# Exercise directions
An exact reproduction of the data below is expected, free of images.

[Dataset entries]
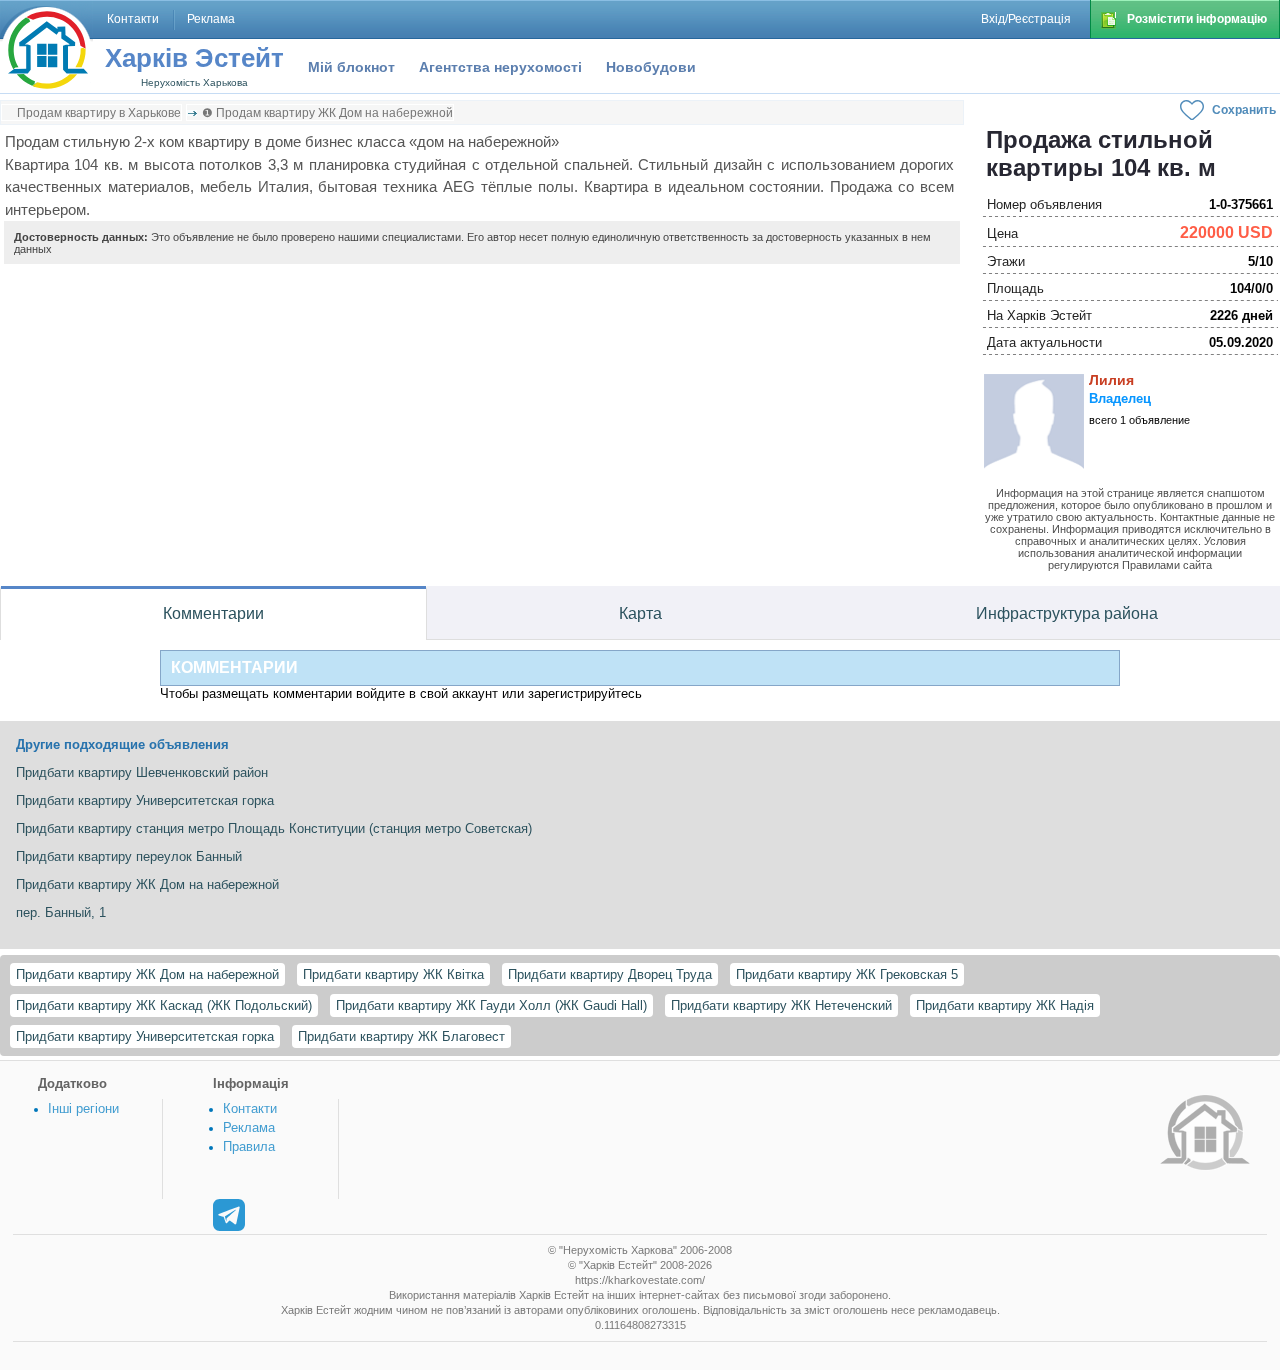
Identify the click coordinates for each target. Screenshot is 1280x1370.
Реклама (249, 1127)
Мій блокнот (351, 67)
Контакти (250, 1108)
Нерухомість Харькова (194, 82)
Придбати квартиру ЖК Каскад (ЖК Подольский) (164, 1005)
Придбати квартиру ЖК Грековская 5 (847, 974)
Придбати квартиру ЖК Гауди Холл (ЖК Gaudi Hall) (491, 1005)
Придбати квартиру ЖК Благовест (401, 1036)
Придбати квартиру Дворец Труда (610, 974)
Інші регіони (83, 1108)
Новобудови (651, 67)
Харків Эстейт (194, 58)
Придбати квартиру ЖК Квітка (393, 974)
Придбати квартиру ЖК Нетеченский (781, 1005)
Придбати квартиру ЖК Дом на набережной (147, 974)
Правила (249, 1146)
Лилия (1111, 380)
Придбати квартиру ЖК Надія (1005, 1005)
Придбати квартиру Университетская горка (145, 1036)
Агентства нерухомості (500, 67)
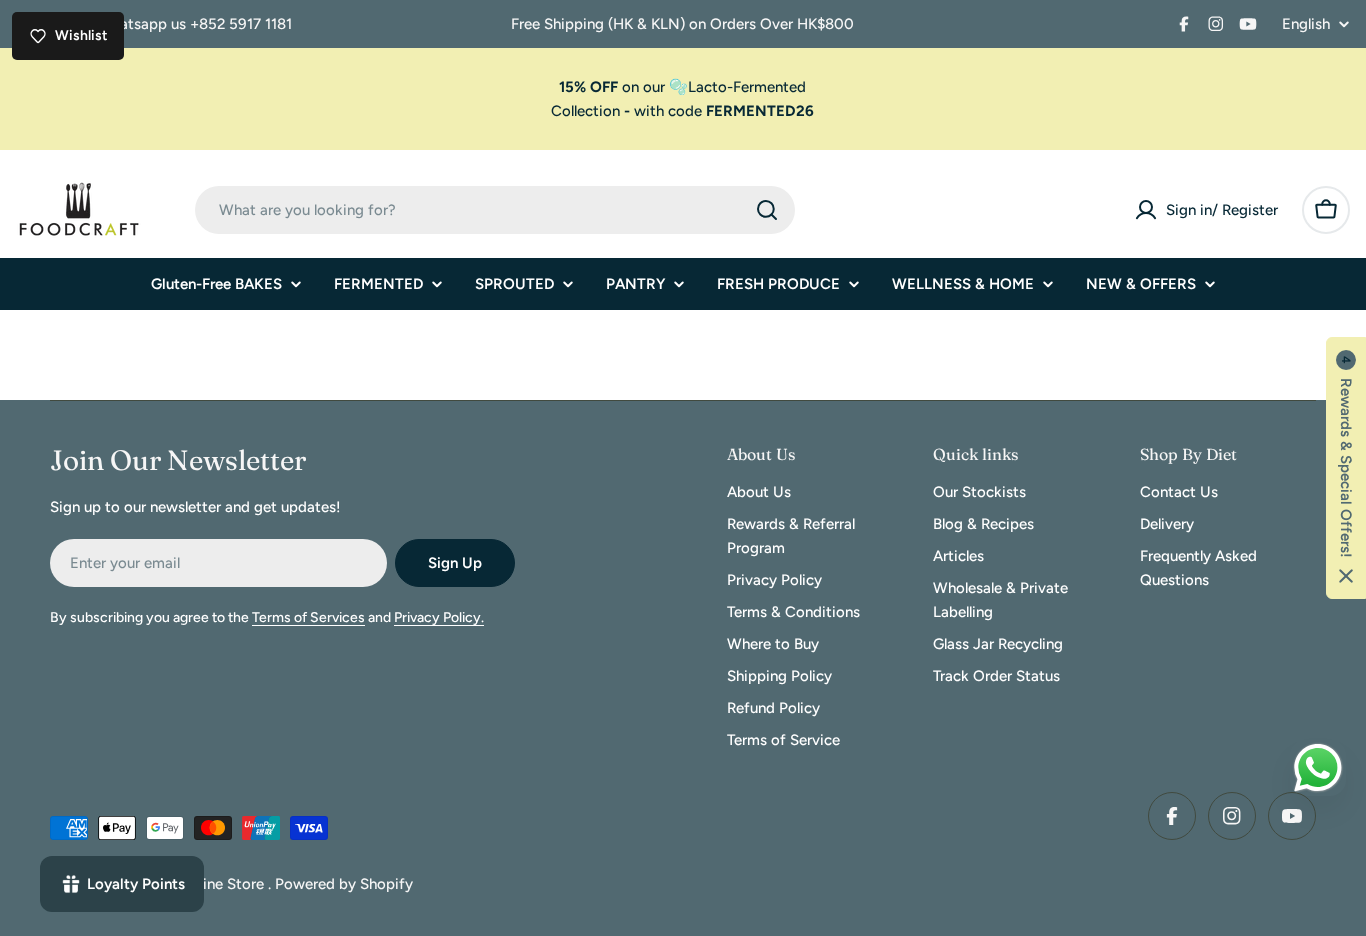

# Solution to this task
Identify the click coordinates for each target. Screenshot is 1280x1370.
Реклама (249, 1127)
Мій блокнот (351, 67)
Контакти (250, 1108)
Нерухомість Харькова (194, 82)
Придбати квартиру ЖК Каскад (ЖК Подольский) (164, 1005)
Придбати квартиру ЖК Грековская 5 (847, 974)
Придбати квартиру ЖК Гауди Холл (ЖК Gaudi Hall) (491, 1005)
Придбати квартиру ЖК Благовест (401, 1036)
Придбати квартиру Дворец Труда (610, 974)
Інші регіони (83, 1108)
Новобудови (651, 67)
Харків Эстейт (194, 58)
Придбати квартиру ЖК Квітка (393, 974)
Придбати квартиру ЖК Нетеченский (781, 1005)
Придбати квартиру ЖК Дом на набережной (147, 974)
Правила (249, 1146)
Лилия (1111, 380)
Придбати квартиру ЖК Надія (1005, 1005)
Придбати квартиру Университетская горка (145, 1036)
Агентства нерухомості (500, 67)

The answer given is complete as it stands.